Like people, cats and dogs are susceptible to frostbite and hypothermia.
Here are some tips to keep your pets safe during cold weather.

Winter Wellness
Has your pet had her wellness exam yet? Cold weather may worsen some medical conditions such as arthritis.
Your pet should be examined by a veterinarian at least once a year, and it’s as good a time as any to get her checked out to make sure she is ready and as healthy as possible for cold weather.

Know Their Limits
Just like people, pets’ cold tolerance can vary from pet to pet based on their coat, body fat stores, activity level, and health. Be aware of your pet’s tolerance for cold weather, and adjust accordingly. You may need to shorten your dog’s walks in very cold weather to protect you both from weather-associated health risks.

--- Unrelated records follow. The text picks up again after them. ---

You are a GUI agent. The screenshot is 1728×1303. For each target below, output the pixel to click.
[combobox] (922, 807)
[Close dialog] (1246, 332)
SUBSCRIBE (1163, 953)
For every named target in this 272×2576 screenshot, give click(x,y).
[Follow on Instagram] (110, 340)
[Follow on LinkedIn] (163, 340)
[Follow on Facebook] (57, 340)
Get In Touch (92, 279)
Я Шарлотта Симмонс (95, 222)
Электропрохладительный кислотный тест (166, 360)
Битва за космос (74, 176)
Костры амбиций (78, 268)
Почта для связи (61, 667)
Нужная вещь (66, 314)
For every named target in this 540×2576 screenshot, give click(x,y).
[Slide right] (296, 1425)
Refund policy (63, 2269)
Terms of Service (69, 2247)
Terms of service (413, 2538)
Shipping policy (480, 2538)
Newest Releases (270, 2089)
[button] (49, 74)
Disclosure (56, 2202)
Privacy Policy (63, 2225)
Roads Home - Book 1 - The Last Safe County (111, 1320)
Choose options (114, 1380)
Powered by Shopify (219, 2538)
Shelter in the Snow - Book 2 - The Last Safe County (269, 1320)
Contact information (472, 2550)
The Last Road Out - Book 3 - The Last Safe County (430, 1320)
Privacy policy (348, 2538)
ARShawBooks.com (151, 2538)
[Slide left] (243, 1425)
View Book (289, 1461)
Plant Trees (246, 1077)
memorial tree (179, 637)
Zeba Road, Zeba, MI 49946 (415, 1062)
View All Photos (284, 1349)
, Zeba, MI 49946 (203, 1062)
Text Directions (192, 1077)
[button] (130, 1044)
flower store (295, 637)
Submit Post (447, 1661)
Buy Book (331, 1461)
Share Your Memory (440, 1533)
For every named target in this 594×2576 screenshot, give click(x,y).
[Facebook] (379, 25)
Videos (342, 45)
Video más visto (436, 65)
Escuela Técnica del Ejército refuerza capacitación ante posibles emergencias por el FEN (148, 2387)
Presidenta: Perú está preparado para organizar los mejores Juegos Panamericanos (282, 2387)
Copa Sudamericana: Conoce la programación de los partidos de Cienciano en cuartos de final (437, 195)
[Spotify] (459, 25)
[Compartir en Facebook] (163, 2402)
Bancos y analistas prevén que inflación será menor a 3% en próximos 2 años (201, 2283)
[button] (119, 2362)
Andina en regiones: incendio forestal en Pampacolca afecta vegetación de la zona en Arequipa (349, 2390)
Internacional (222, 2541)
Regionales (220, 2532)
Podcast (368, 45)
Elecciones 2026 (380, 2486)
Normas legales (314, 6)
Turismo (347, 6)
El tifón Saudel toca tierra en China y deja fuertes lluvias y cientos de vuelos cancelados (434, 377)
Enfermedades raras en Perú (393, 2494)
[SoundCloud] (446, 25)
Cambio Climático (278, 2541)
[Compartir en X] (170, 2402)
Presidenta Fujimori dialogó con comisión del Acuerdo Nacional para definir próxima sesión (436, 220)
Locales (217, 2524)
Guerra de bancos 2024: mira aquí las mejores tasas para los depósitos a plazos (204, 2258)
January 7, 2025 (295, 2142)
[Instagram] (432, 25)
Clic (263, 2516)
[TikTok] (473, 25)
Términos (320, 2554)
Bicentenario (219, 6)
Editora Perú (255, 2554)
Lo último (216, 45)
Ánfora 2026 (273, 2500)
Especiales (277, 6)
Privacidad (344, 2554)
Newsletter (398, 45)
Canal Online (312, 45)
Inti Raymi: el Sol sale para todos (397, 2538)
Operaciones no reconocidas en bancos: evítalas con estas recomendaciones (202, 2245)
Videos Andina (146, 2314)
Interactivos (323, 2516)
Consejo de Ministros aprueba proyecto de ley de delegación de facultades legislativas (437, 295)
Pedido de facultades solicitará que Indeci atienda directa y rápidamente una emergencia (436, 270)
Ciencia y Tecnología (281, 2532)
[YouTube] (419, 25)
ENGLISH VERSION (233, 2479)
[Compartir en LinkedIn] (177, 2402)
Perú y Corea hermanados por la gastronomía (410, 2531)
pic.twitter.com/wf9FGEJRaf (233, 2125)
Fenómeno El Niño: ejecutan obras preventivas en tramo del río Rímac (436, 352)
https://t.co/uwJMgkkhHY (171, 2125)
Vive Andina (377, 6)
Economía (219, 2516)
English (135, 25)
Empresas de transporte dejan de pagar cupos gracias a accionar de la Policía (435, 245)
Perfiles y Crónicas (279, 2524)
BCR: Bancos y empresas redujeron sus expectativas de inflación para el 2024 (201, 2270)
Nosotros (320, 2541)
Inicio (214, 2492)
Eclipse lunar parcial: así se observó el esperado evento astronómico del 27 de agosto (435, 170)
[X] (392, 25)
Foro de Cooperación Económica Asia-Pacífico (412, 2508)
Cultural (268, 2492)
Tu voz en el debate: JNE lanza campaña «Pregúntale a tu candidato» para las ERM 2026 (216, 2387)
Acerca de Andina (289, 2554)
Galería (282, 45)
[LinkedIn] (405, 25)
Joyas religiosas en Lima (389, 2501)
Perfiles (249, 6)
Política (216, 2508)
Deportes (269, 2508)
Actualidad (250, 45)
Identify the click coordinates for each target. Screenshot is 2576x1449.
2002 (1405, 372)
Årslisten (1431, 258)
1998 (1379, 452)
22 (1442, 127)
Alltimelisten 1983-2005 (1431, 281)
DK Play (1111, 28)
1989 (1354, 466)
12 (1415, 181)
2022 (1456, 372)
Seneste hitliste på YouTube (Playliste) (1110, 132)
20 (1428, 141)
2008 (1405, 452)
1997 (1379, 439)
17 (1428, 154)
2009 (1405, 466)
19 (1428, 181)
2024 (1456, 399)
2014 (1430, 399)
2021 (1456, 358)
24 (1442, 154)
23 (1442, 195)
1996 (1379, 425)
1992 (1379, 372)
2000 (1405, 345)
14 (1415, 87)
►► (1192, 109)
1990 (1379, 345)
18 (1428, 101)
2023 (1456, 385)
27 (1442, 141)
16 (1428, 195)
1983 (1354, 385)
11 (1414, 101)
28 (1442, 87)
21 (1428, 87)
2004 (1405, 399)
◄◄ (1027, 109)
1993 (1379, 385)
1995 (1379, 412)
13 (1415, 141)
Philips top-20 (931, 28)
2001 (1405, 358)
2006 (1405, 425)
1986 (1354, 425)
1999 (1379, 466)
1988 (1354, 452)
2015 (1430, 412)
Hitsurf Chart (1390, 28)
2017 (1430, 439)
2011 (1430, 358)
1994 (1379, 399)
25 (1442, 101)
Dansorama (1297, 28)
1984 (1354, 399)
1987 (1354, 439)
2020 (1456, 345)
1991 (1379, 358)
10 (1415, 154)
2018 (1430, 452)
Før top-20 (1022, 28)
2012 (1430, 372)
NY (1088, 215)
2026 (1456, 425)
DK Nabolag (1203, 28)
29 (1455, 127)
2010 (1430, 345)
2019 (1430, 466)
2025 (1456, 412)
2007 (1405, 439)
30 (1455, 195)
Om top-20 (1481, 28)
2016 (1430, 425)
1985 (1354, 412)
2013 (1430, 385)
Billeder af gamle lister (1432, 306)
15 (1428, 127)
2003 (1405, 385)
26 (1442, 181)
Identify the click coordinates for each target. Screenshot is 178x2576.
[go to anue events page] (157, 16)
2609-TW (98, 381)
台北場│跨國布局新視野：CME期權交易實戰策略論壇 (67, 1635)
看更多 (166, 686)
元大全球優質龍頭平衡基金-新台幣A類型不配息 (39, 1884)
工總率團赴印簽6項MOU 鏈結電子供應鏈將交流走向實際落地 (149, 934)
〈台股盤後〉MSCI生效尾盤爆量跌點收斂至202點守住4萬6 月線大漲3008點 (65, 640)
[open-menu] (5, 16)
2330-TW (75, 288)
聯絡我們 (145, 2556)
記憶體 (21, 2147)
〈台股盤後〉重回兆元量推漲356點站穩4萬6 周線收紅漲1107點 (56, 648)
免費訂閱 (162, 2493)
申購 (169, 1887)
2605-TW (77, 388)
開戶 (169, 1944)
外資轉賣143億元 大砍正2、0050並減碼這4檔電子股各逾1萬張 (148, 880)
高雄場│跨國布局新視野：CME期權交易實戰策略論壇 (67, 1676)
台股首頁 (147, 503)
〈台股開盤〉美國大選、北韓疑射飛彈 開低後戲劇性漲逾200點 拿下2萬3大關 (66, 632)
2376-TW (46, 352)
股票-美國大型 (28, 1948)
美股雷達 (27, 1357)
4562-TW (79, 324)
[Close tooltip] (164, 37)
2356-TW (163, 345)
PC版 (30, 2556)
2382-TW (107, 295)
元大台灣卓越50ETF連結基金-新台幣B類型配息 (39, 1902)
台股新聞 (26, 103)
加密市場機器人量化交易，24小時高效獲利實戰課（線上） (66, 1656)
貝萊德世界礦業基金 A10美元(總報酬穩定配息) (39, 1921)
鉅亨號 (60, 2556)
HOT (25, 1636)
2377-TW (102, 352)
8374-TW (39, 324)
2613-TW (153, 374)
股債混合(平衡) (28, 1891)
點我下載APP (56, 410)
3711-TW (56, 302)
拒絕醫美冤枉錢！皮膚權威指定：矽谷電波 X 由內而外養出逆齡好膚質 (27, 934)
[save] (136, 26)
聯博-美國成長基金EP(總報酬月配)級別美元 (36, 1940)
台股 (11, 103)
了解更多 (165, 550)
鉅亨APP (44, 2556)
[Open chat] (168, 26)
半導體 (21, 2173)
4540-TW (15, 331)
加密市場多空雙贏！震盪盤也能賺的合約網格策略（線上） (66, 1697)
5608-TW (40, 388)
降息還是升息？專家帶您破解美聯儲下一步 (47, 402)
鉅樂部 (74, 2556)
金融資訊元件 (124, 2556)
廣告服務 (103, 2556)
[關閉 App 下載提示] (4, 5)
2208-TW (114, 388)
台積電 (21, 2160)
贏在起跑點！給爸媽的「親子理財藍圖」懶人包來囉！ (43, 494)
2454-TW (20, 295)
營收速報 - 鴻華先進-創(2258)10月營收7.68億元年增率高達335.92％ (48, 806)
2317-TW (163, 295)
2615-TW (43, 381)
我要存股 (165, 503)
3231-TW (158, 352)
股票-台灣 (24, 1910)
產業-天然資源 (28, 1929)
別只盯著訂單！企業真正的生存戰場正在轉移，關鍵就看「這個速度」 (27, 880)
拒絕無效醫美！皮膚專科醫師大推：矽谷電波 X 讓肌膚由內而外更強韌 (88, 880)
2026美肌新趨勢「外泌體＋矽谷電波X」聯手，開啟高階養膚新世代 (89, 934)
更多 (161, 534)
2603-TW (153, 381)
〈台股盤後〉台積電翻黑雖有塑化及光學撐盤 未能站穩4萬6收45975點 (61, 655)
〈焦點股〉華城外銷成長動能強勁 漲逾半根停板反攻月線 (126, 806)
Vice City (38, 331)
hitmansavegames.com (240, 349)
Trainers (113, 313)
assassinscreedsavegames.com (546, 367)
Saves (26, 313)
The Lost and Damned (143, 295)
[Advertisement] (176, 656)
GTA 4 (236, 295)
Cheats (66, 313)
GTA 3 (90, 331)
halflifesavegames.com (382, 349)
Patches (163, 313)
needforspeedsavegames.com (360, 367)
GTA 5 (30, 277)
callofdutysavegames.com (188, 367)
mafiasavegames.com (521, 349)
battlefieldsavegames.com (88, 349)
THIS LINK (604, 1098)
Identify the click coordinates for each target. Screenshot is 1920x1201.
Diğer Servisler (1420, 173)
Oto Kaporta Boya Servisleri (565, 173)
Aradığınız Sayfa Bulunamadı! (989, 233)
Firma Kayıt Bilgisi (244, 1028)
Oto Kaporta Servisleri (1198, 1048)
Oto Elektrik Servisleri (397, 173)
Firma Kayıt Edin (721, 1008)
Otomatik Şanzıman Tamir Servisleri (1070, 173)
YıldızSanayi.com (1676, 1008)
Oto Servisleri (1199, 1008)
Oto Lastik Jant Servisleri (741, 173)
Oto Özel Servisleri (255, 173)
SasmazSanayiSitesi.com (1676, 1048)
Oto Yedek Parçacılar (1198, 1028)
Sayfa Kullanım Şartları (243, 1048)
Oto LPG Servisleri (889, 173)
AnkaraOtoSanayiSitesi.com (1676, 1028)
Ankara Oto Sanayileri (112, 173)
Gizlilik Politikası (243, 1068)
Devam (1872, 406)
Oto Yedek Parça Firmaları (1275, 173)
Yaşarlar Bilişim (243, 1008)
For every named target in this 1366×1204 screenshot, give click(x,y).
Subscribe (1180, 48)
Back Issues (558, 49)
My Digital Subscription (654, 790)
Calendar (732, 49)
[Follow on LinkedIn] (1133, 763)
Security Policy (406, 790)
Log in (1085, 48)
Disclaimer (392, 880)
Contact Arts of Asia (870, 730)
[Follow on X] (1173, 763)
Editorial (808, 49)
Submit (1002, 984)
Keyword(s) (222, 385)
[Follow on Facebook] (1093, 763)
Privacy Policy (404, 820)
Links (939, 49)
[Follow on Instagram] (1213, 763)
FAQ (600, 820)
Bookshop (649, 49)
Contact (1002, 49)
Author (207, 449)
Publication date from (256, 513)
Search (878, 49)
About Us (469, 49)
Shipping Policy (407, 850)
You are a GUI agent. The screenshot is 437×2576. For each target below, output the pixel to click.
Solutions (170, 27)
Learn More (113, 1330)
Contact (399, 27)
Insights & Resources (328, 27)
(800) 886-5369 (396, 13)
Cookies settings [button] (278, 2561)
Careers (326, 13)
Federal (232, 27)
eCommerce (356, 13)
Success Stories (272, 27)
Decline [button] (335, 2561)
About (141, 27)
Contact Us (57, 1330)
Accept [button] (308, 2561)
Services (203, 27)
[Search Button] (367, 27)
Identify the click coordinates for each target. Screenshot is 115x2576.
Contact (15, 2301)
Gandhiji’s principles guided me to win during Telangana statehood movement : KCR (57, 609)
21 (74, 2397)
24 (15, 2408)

Arthritic and elderly pets may have more difficulty walking on snow and ice, and may be more prone to slipping and falling. Long-haired or thick-coated dogs tend to be more cold-tolerant, but are still at risk in cold weather. Short-haired pets feel the cold faster because they have less protection, and short-legged pets may become cold faster because their bellies and bodies are more likely to come into contact with snow-covered ground. Pets with diabetes, heart disease, kidney disease, or hormonal imbalances (such as Cushing’s disease) may have a harder time regulating their body temperature, and may be more susceptible to problems from temperature extremes. The same goes for very young and very old pets. If you need help determining your pet’s temperature limits, consult your veterinarian.